# Math Help - Help with simple (i think...) integral

1. ## Help with simple (i think...) integral

Integral of.......

3(u+1)
u^2 +1 du

it started as the integral of...

3x
x^2-2x+2

and i completed the square to get the integral of...

3x
(x-1)^2 +1

Then put u = x-1, so that x = u+1, and thats how i got to where i am now... i always get stuck at this part...thanks

2. $\int \frac{3(u+1)}{u^2+1} \, du = \int \frac{3u}{u^2+1} \, du \, + \, \int \frac{3}{u^2+1} \, du = \frac{3}{2}\int \frac{2u}{u^2+1} \, du \, + \, 3\int \frac{1}{u^2+1} \, du$

can you integrate the sum of the last two integral expressions?

3. Hello, Smac!

It started as: . $\int\frac{3x}{x^2-2x+2}\,dx$

and i completed the square to get: . $\int \frac{3x}{(x-1)^2+1}\,dx$ . . . . Good!
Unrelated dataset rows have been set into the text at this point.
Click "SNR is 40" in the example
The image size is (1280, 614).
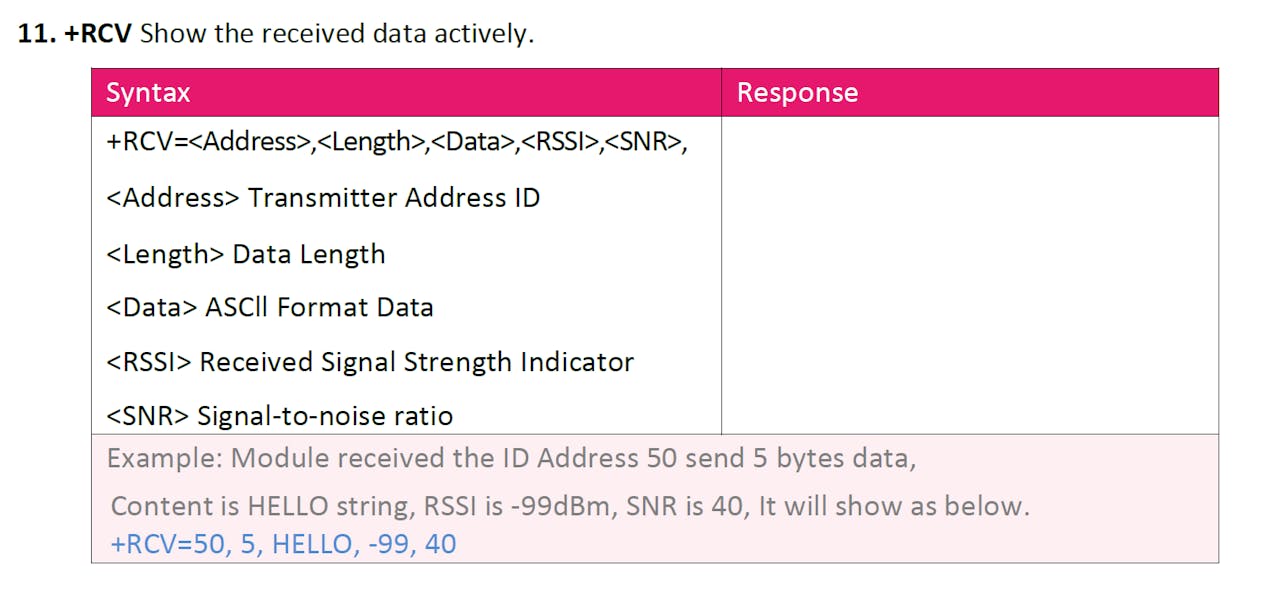(x=688, y=506)
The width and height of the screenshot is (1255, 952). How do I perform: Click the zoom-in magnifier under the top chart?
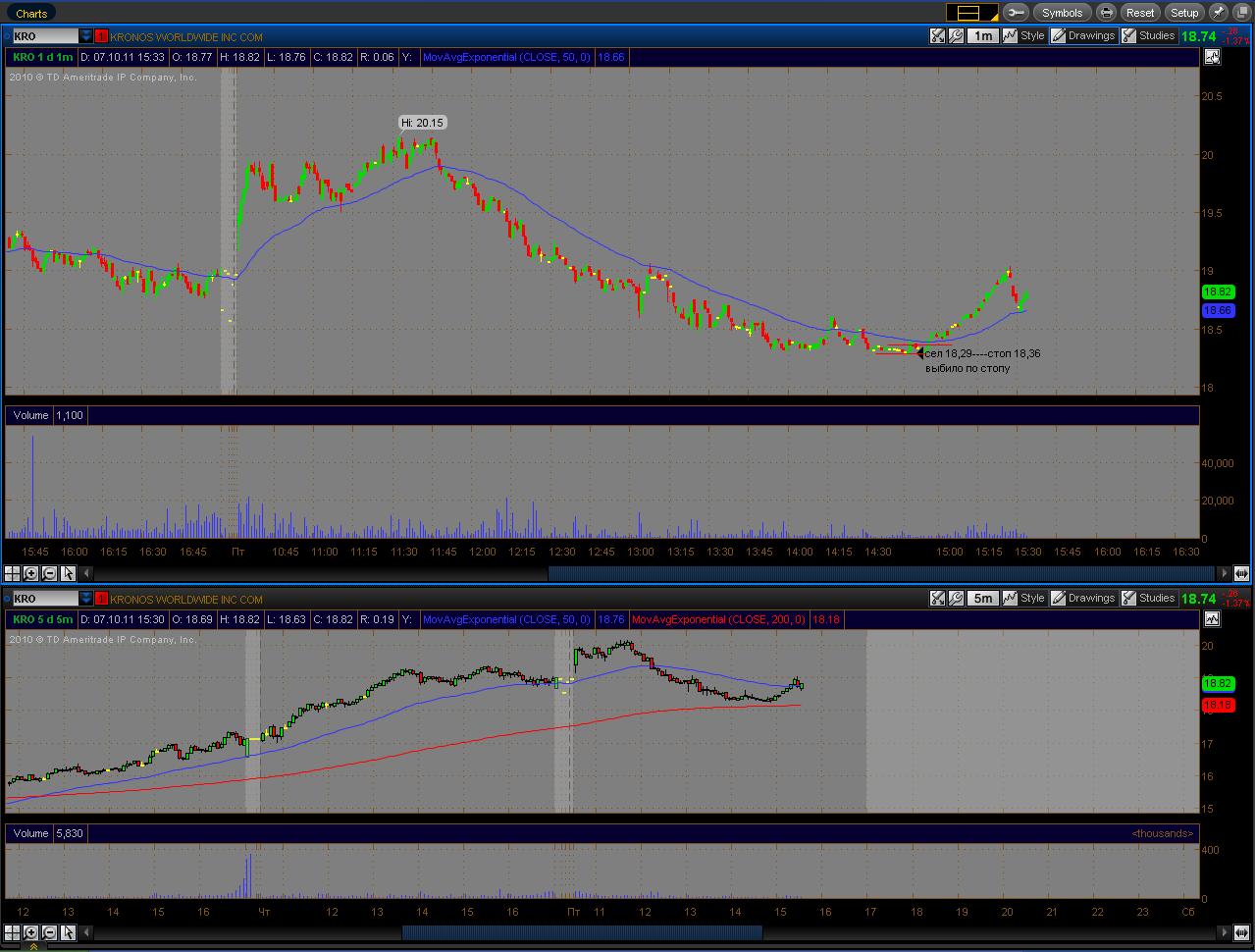click(x=30, y=573)
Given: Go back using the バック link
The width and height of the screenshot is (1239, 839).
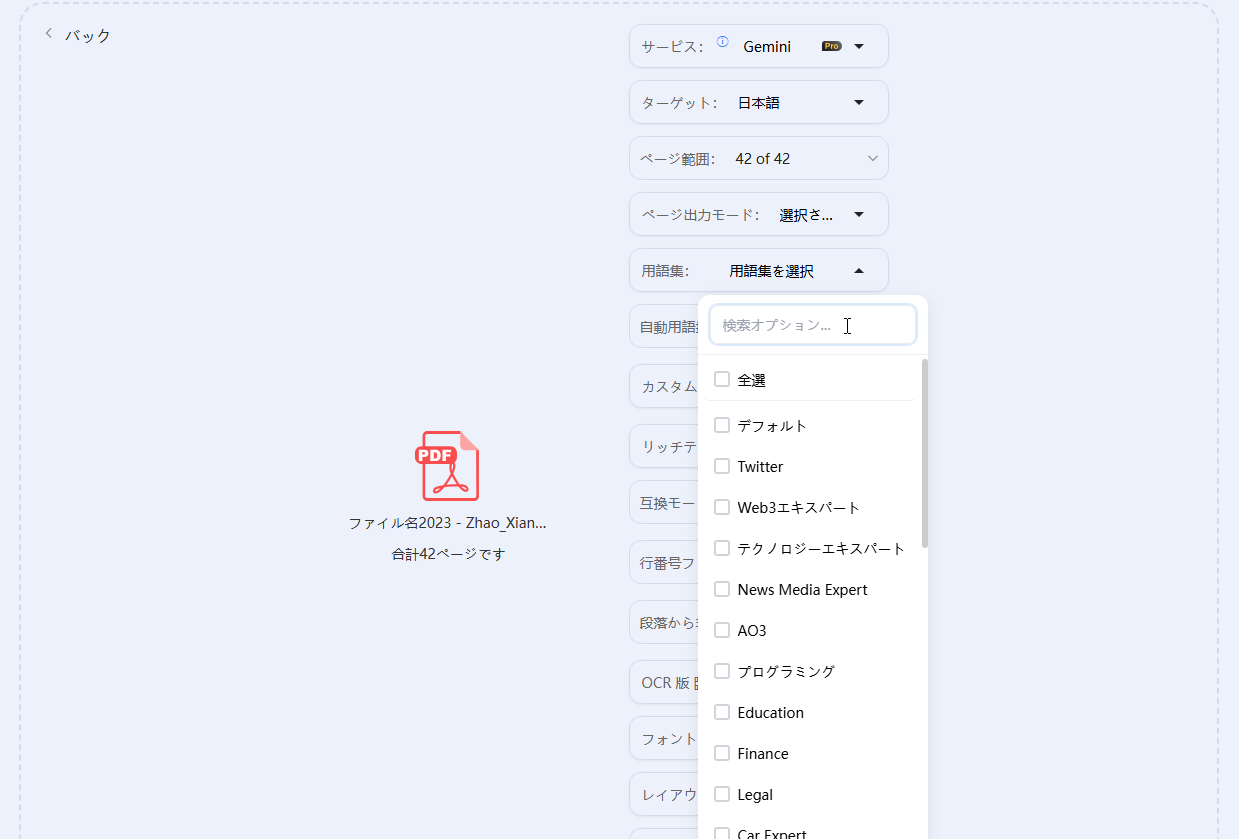Looking at the screenshot, I should [88, 36].
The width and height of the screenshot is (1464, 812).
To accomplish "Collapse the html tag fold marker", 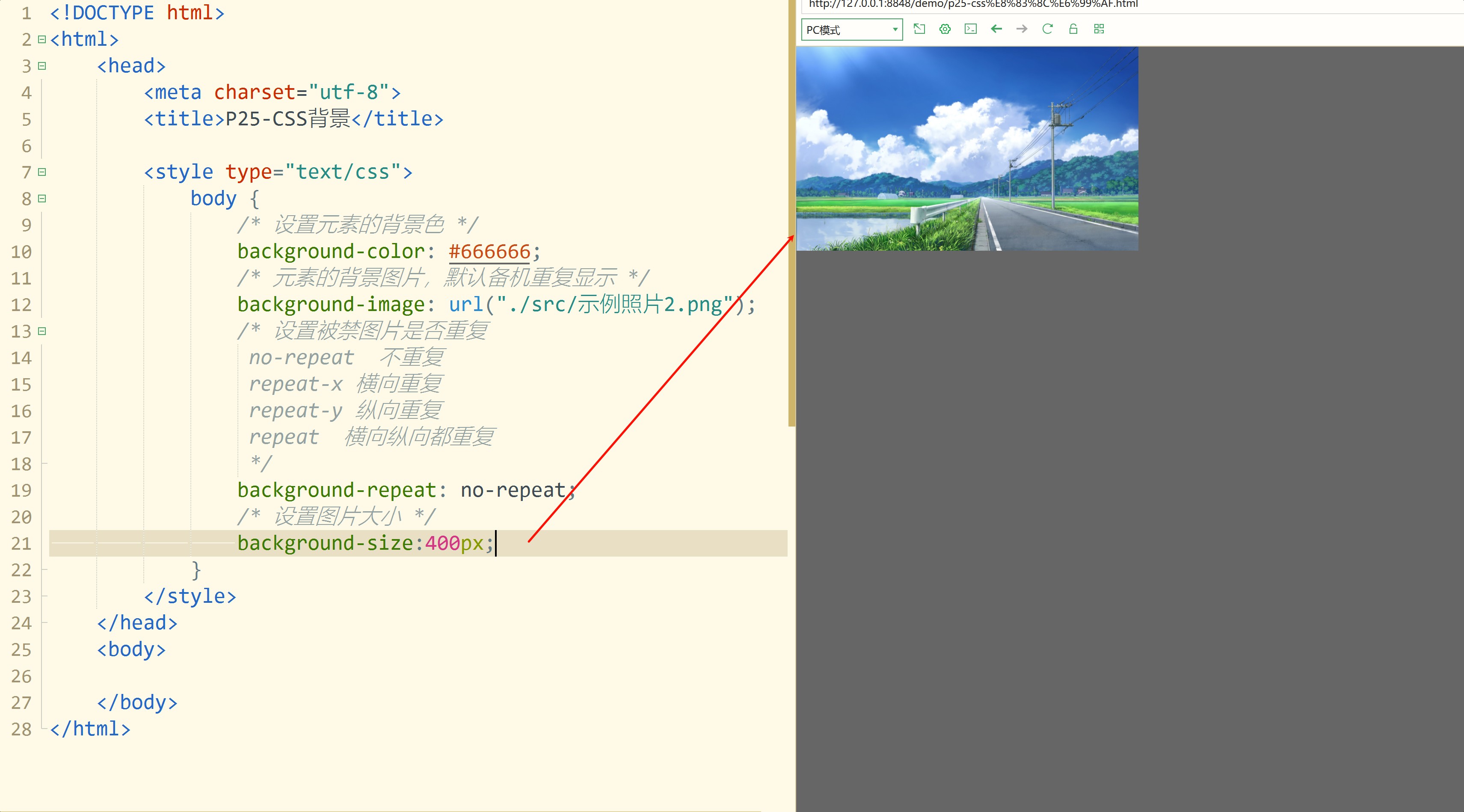I will 42,39.
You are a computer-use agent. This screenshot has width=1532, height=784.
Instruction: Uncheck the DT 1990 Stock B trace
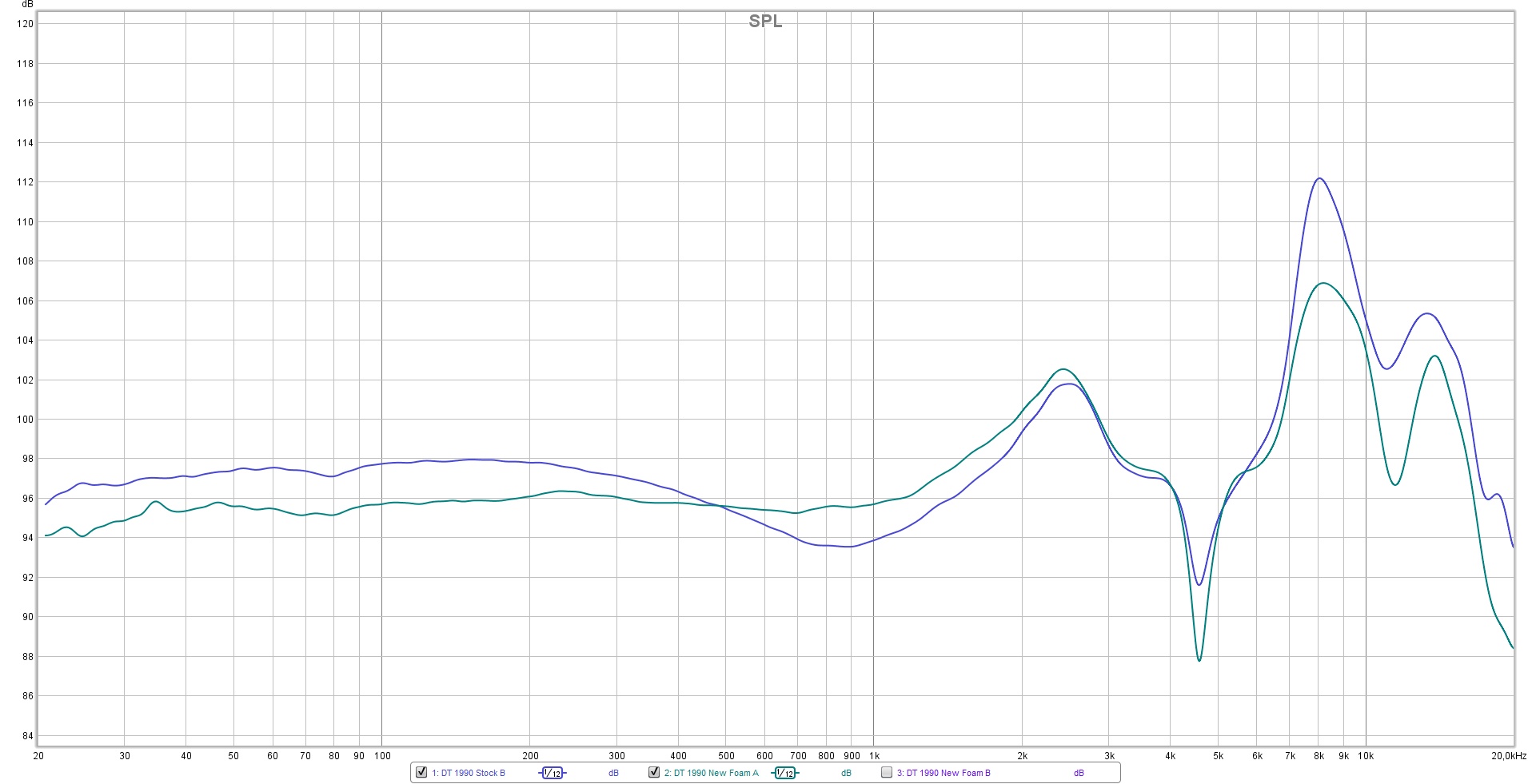[x=421, y=772]
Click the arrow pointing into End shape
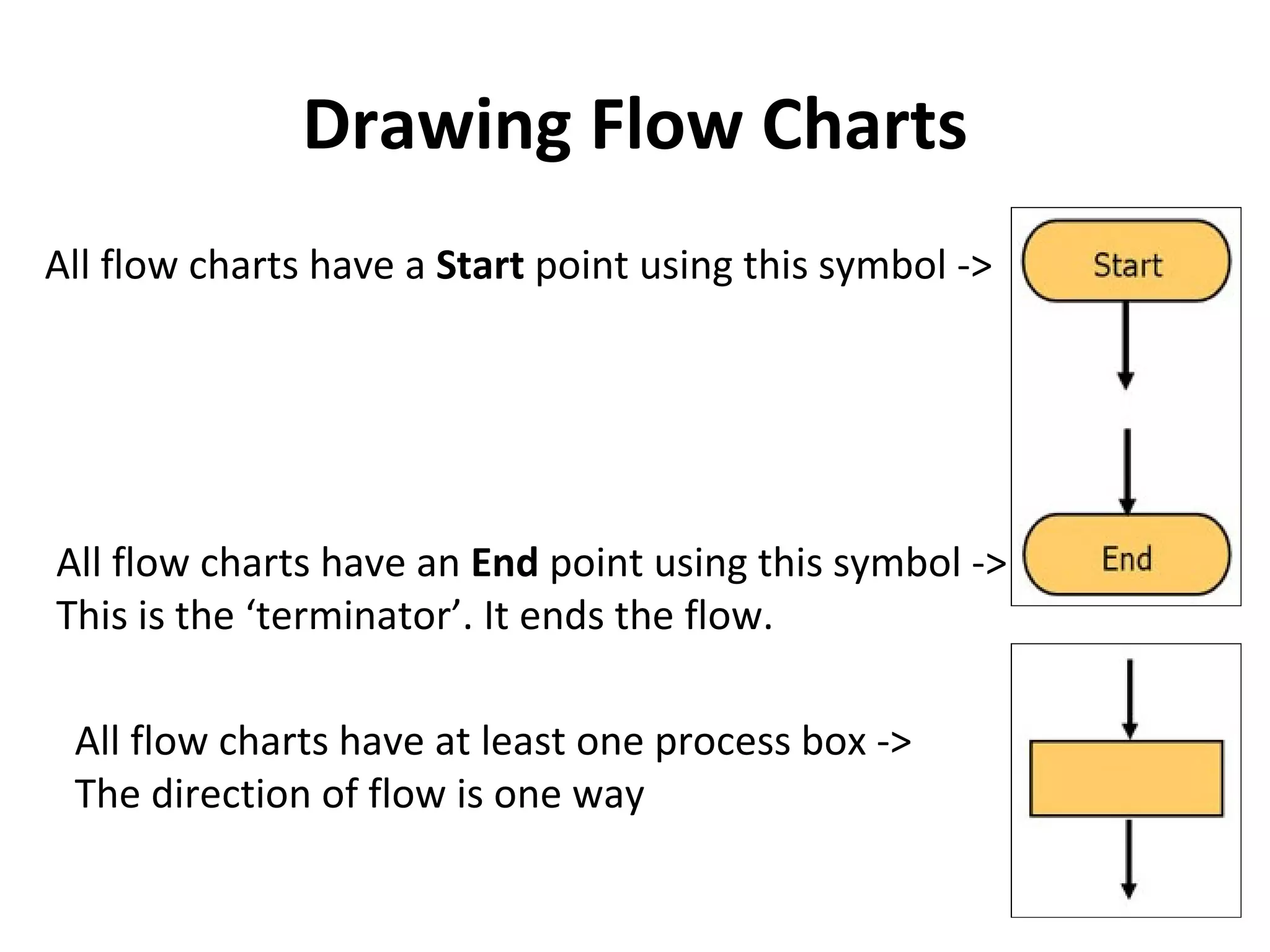This screenshot has width=1270, height=952. point(1127,471)
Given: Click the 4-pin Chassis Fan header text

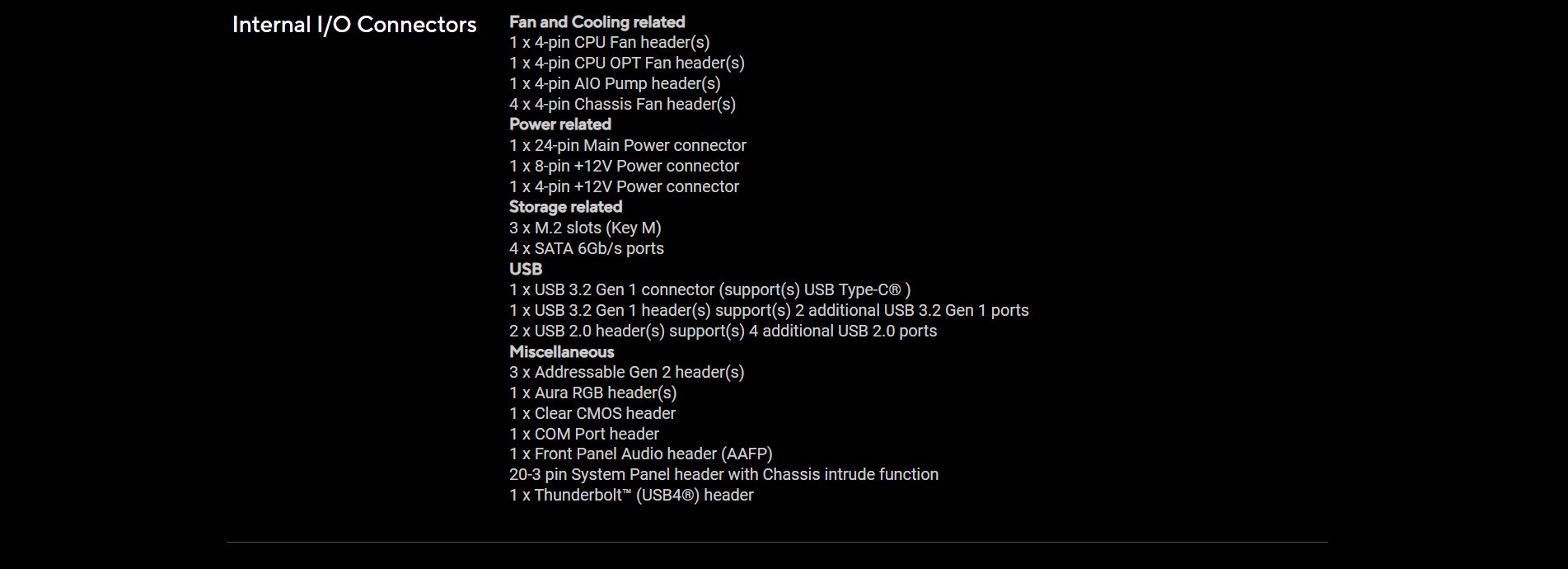Looking at the screenshot, I should [623, 105].
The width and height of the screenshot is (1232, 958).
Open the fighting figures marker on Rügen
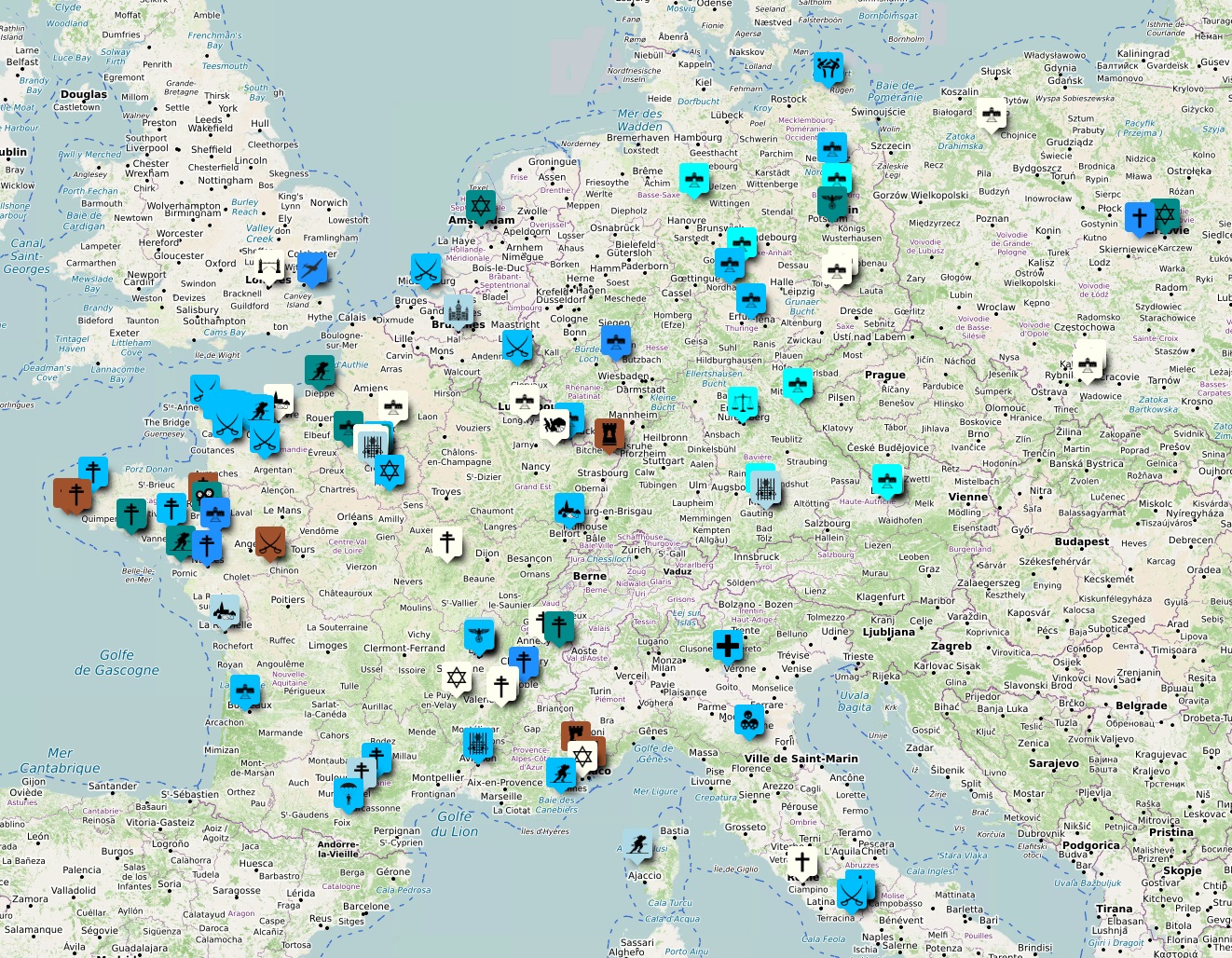[828, 68]
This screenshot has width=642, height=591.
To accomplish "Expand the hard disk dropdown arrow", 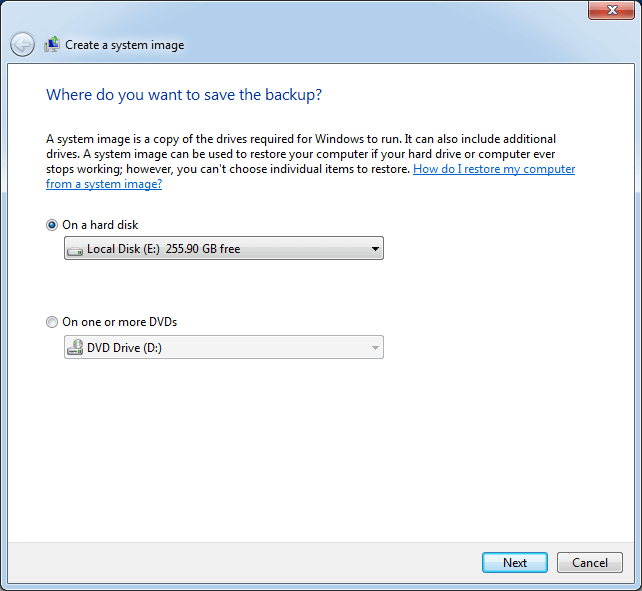I will (375, 249).
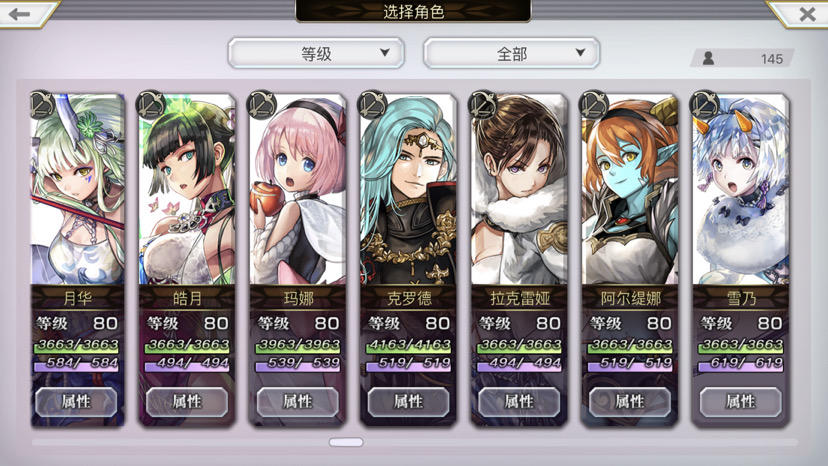Open 属性 for character 月华
The height and width of the screenshot is (466, 828).
point(76,402)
Then let $u \:=\: x-1$ ... and got: . $\int\frac{3(u+1)}{u^2+1}\,du$ . . . . Right!
Make two integrals . . .

. . $3\left[\int \frac{u+1}{u^2+1}\,du\right] \;=\;3\left[\underbrace{\int \frac{u\,du}{u^2+1}}_{\ln} + \underbrace{\int\frac{du}{u^2+1}}_{\arctan}\,\righ t]$

Got it?

4. its like my brain freezes when i get an integral as such.

The integral of...

(3) [ (u du) / (u^2 +1) ]

you said it was the natural log, but if you do the natural log, dont you need a constant as the numerator?

the way i did it ended up using r = u^2+1 and the integral turns to...

(3) [ (u dr) / r (2u) ]

then the "u" cancels to get the integral of...

(3/2) [ dr / r ]

which equals.....

3/2 ln abs(r)
=>
3/2 ln abs(u^2 +1)
=>
3/2 ln abs( (x+1)^2 + 1)
=>
3/2 ln abs(x^2 -2x +1)....which the function in the ln was the denominator all along...to me this seems wrong but the math seems correct...i probably missed something...(besides the constant at the end of course)
???

5. the integral that yields a a natural log is $\int \frac{f'(x)}{f(x)} dx$

I set it up for you in my previous post ...

$\frac{3}{2} \int \frac{2u}{u^2+1} \, du = \frac{3}{2} \ln(u^2 + 1) + C$

6. yeah i got it, but i just did so many "u-subs" that i get confused with my work. Now that you set it up as...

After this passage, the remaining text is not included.